Worse runtimes in Julia v1.12

The runtimes are getting worse in Julia v1.12.

I have a couple of tests in GeoStatsFunctions.jl that are now failing:

CompositeVariogram: Test Failed at /home/runner/work/GeoStatsFunctions.jl/GeoStatsFunctions.jl/test/theoretical/composite.jl:102
  Expression: #= /home/runner/work/GeoStatsFunctions.jl/GeoStatsFunctions.jl/test/theoretical/composite.jl:102 =# @elapsed(sill(γ)) < 1.0e-5
   Evaluated: 0.007924943 < 1.0e-5

The @elapsed test is placed after a warmup call, so it is not measuring compilation:

I don’t know what else I can do to preserve the performance of packages I’ve written a long time ago.
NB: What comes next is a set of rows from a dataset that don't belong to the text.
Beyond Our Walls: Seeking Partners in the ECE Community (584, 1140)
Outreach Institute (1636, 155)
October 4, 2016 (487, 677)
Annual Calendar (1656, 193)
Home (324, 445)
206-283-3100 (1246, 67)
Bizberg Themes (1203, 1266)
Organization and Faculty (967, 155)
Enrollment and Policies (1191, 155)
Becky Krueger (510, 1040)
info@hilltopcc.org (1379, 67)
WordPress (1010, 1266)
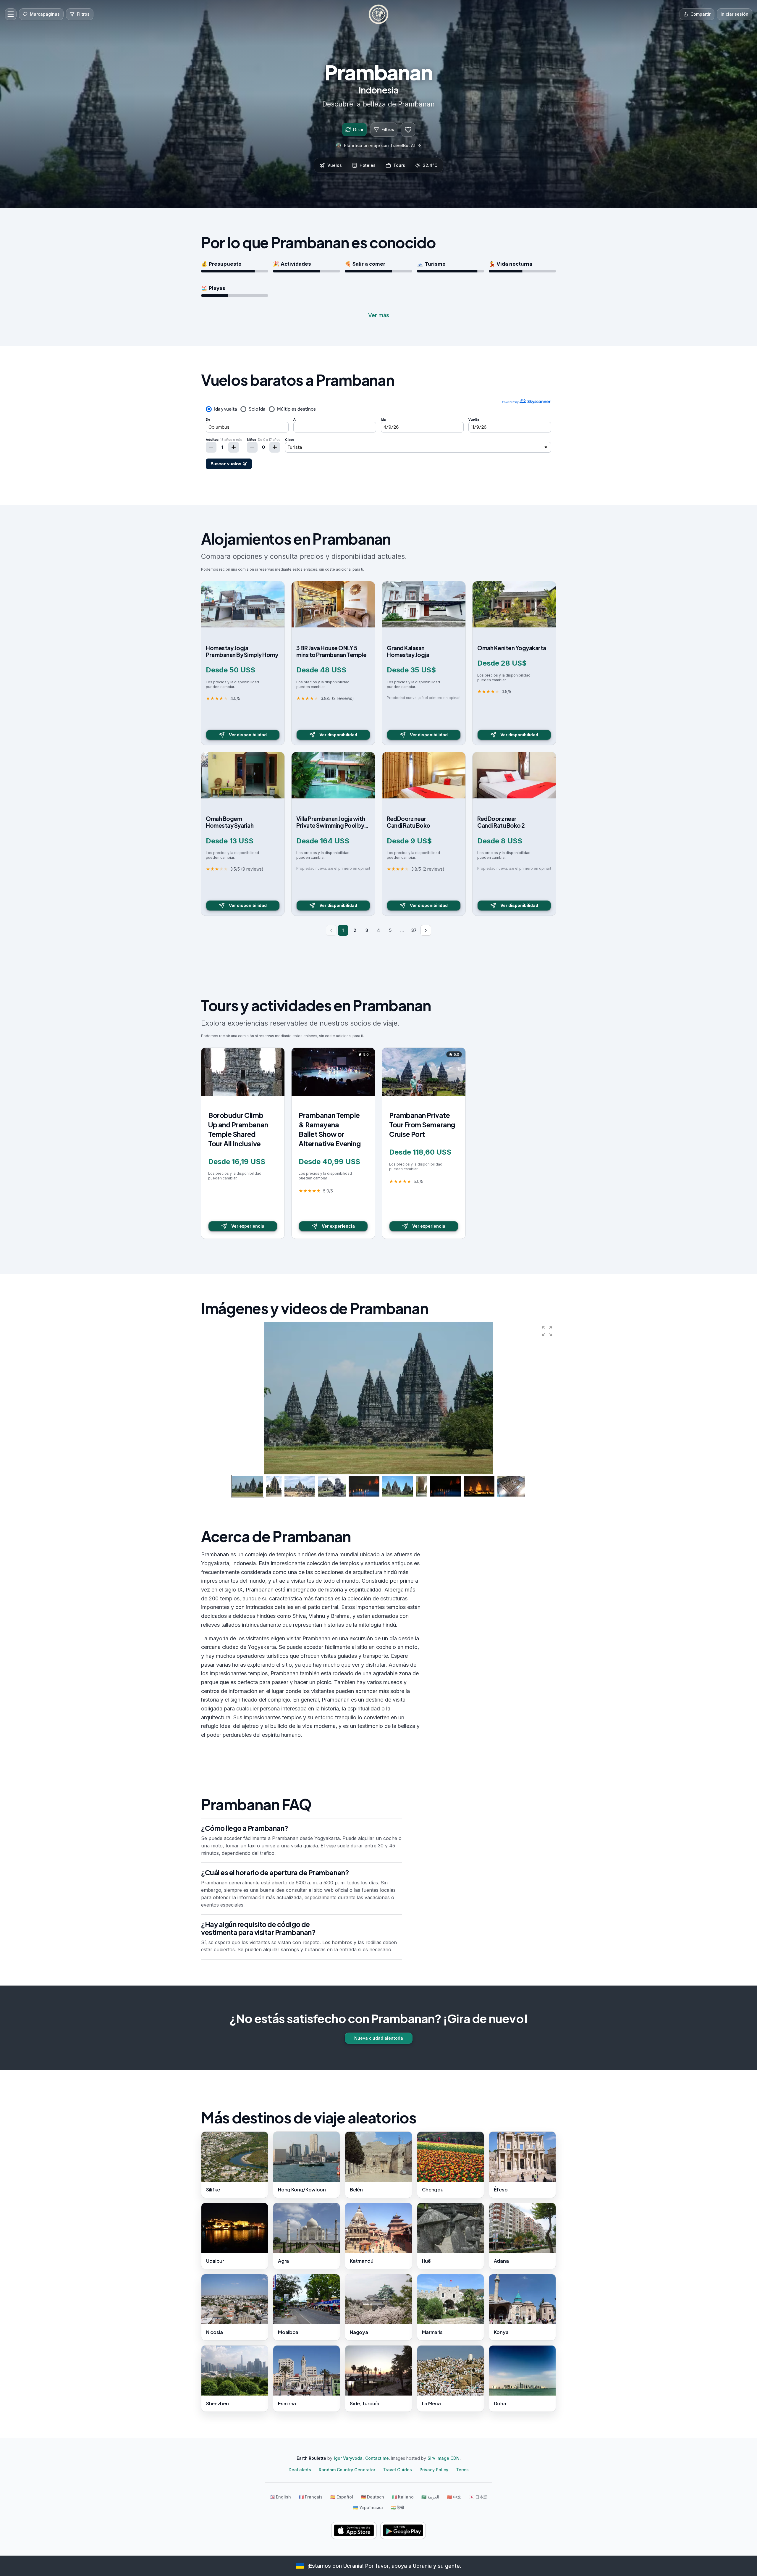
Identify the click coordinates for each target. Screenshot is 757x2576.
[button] (547, 1331)
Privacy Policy (434, 2469)
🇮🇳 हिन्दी (397, 2507)
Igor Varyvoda (348, 2458)
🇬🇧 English (280, 2496)
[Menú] (11, 14)
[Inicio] (378, 14)
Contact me (377, 2458)
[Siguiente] (425, 930)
I believe all of them contain idiomatic Julia code, follow best practices, etc.

2 Likes

I don’t think it’s true that the runtimes are getting worse in 1.12. The compiler is generally getting better over time, with better inference and more optimisations.
Performance regressions hit every language, although Julia is uniquely vulnerable to performance regressions among high-performance languages due to how Julia, by design, seamlessly mixes slow, dynamic code with fast statically inferred code. That makes it easy for the latter to slip into the former category undetected.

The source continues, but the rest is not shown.